Short problem: Copy out the items without alteration, beginning at the line that contains "The height and width of the screenshot is (752, 1157)." and continuing through the final line of the items.

┌─ Materials provided

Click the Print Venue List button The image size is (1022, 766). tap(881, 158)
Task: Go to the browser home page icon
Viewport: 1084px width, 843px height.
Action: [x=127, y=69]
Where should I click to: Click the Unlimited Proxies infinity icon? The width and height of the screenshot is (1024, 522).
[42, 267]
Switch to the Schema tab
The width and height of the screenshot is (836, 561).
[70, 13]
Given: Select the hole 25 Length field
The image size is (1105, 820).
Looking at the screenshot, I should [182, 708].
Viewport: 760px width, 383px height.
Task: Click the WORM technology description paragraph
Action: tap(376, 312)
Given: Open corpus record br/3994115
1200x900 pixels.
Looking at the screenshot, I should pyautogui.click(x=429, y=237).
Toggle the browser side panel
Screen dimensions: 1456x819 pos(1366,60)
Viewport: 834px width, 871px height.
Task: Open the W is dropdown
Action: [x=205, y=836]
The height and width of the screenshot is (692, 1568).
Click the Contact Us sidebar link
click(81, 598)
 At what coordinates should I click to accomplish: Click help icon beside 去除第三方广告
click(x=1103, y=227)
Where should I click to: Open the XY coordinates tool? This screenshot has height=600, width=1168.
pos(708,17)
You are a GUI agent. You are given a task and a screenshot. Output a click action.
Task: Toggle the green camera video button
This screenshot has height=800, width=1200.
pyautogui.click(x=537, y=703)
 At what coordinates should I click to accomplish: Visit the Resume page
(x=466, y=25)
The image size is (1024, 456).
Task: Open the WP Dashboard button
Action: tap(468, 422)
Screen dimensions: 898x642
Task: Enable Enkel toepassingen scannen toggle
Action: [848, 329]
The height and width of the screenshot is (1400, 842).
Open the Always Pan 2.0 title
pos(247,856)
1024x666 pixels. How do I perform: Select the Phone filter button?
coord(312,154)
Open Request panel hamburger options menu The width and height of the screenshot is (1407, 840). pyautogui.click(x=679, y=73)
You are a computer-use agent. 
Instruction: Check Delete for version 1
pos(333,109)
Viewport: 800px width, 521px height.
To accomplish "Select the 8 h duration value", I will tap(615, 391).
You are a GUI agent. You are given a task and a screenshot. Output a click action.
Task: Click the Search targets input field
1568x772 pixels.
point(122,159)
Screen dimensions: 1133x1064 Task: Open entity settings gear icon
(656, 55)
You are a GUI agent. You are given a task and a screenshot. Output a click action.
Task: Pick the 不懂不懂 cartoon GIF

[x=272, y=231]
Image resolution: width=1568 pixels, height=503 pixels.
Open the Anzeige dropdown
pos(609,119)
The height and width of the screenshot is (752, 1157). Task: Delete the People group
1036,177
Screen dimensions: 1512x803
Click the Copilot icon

└─

The answer:
The height and width of the screenshot is (752, 1157). Task: Delete the People group
1036,177
Screen dimensions: 1512x803
Click the Copilot icon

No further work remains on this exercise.